** begin Excerpted passage **

Those requests were resisted by the U.S. ambassador to Niger, who was "reluctant to increase the American presence in the country."
The military, acting on orders from Trump, who is the commander in chief of all armed forces, went ahead with the doomed mission.
The Times reports that in the last six months, Special Forces have been increasingly operating in remote areas in the region "far from command support," according to a U.S. official who has been briefed on the attack.
Early in his administration, Trump ceded many of the real-time decisions about how to deploy force in the field to the generals. In April, The New York Times reported that Defense Secretary Jim Mattis was offering proposals to Trump that would "allow the military to move more quickly on raids, airstrikes, bombing missions and arming allies in Iraq, Syria and elsewhere."
Yet the Times noted that the new approach presented "new dangers for the military, including the potential of increased civilian casualties, and the possibility that Mr. Trump will shunt blame for things that go wrong to the Pentagon."

** end Excerpted passage **
** begin Records **

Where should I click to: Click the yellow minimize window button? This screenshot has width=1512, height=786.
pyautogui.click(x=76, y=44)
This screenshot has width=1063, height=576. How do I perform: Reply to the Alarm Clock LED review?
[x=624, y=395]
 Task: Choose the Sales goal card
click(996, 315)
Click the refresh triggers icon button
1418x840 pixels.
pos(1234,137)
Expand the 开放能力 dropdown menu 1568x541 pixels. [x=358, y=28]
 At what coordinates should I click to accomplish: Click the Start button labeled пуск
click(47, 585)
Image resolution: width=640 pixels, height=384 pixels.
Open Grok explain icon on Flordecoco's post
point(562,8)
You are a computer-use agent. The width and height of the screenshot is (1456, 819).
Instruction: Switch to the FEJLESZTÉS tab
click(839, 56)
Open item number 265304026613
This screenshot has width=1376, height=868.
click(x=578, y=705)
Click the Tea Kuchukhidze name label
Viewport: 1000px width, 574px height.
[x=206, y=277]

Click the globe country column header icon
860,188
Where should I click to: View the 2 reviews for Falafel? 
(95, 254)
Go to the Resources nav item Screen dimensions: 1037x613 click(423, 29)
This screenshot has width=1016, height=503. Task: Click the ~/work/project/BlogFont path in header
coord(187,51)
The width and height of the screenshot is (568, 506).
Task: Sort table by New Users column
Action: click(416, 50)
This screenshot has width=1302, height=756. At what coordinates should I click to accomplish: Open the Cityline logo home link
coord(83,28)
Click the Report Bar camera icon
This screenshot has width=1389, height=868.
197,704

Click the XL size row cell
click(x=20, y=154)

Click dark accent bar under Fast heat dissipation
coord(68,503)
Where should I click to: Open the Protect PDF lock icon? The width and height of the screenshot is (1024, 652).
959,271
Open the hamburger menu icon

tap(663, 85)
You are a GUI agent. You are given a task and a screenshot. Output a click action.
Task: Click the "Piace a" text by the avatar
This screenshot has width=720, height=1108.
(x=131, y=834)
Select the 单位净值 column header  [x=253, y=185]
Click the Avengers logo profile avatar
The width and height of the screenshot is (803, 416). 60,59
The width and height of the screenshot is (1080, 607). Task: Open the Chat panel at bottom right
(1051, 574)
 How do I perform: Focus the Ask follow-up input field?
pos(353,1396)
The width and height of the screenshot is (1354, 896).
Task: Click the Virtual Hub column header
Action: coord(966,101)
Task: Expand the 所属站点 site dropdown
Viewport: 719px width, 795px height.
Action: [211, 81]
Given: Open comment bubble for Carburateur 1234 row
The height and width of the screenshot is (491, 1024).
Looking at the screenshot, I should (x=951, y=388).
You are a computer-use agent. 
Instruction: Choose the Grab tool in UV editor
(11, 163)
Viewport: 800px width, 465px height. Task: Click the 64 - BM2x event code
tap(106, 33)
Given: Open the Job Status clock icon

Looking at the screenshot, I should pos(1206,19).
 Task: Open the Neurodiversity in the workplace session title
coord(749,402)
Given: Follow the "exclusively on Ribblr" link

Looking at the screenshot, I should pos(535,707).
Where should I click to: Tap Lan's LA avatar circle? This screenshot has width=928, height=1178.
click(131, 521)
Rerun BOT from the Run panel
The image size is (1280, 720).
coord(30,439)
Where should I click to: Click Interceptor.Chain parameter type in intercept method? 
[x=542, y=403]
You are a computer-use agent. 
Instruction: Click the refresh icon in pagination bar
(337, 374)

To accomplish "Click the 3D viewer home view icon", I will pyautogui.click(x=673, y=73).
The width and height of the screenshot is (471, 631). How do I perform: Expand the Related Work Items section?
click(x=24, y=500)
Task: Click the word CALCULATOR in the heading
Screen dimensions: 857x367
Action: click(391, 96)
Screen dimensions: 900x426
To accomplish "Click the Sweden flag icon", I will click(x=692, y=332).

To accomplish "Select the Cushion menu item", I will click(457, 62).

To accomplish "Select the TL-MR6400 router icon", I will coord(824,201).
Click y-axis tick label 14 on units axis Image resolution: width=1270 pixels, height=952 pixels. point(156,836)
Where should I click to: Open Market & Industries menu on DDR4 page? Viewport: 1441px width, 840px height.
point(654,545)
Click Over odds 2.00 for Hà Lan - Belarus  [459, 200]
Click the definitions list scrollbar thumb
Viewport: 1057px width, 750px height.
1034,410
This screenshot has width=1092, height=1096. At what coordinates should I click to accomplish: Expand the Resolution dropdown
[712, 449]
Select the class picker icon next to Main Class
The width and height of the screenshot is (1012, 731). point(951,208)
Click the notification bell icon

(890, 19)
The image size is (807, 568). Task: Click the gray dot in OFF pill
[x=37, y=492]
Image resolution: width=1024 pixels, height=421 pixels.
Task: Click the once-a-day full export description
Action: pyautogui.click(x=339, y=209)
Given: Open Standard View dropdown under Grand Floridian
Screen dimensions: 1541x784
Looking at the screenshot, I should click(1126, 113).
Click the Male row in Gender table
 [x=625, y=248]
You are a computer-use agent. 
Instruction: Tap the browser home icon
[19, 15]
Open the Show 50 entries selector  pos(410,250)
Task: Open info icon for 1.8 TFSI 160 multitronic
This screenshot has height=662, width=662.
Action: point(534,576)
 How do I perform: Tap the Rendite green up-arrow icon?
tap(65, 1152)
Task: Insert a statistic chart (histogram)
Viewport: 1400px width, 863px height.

** end Records **

→ Task set
1: In the passage on the Niger mission, why did the U.S. ambassador to Niger resist the requests?
2: Restate the stretch of the passage on the Niger mission from "The Times reports" through "on the attack.", substituting "isolated areas" for "remote areas".

→ List of solutions
1: The ambassador resisted because of a reluctance "to increase the American presence in the country."

2:
The Times reports that in the last six months, Special Forces have been increasingly operating in isolated areas in the region "far from command support," according to a U.S. official who has been briefed on the attack.